Epitope mapping of mitochondrial adenine nucleotide translocase-1 in idiopathic dilated cardiomyopathy.

Mitochondrial adenine nucleotide translocase (ANT) is a specific target for the autoantibody response in idiopathic dilated cardiomyopathy (IDCM). We have undertaken an epitope analysis of ANT in IDCM by immunoblot with recombinant GST-ANT fusion proteins and with cellulose-bound decapeptides of human ANT1. Forty-five patients with IDCM, 17 patients with ischemic left ventricle dysfunction (LVD) and 20 controls were analyzed for circulating antibodies against ANT (AAb-ANT). Sixteen of the 45 (36%) IDCM patients showed AAb-ANT above controls.
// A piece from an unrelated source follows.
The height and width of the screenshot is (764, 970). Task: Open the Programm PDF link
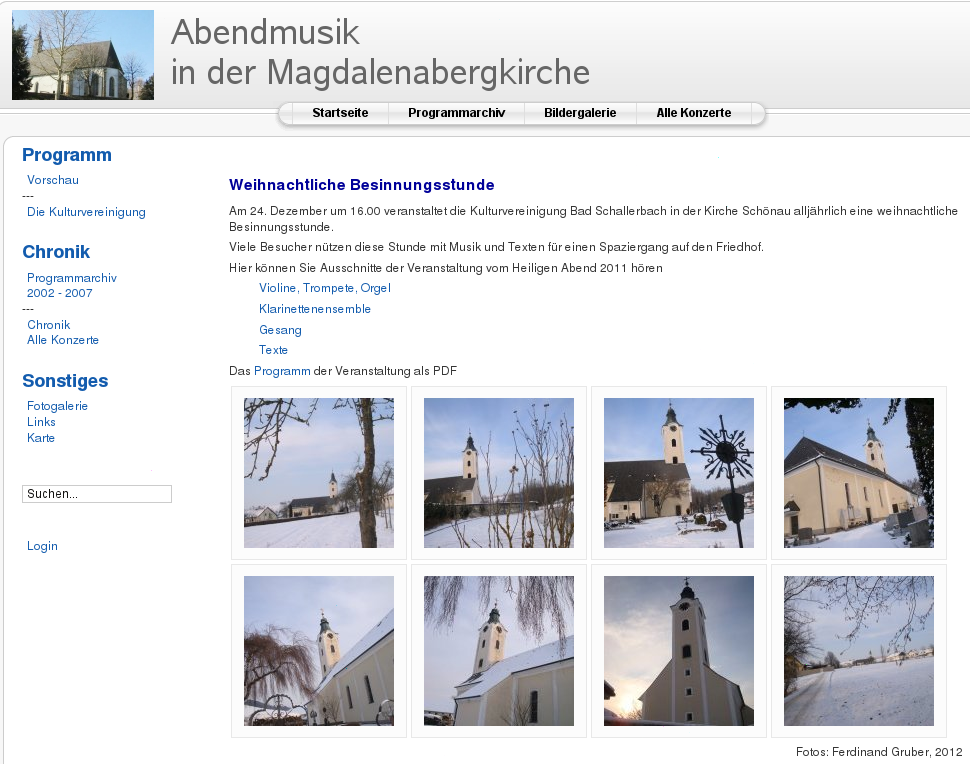[282, 371]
In immunoblots, AAb-ANT detected purified bovine heart ANT and GST-ANT1 and GST-ANT2 isoforms and, less frequently, the GST-ANT3 isoform. A construct lacking the last 146 amino acids did not react with AAb-ANT, indicating that the main epitopes are in the C-terminal 146 amino acids. Immunodetection of decapeptides covering this region shows that AAb-ANT detects at least three epitopes, demonstrating that ANT is the primary target of AAb-ANT. The most significant epitopes belong to the M2 and M3 hydrophilic loops of ANT suggesting that apart from being essential for its activity, these loops are highly immunogenic.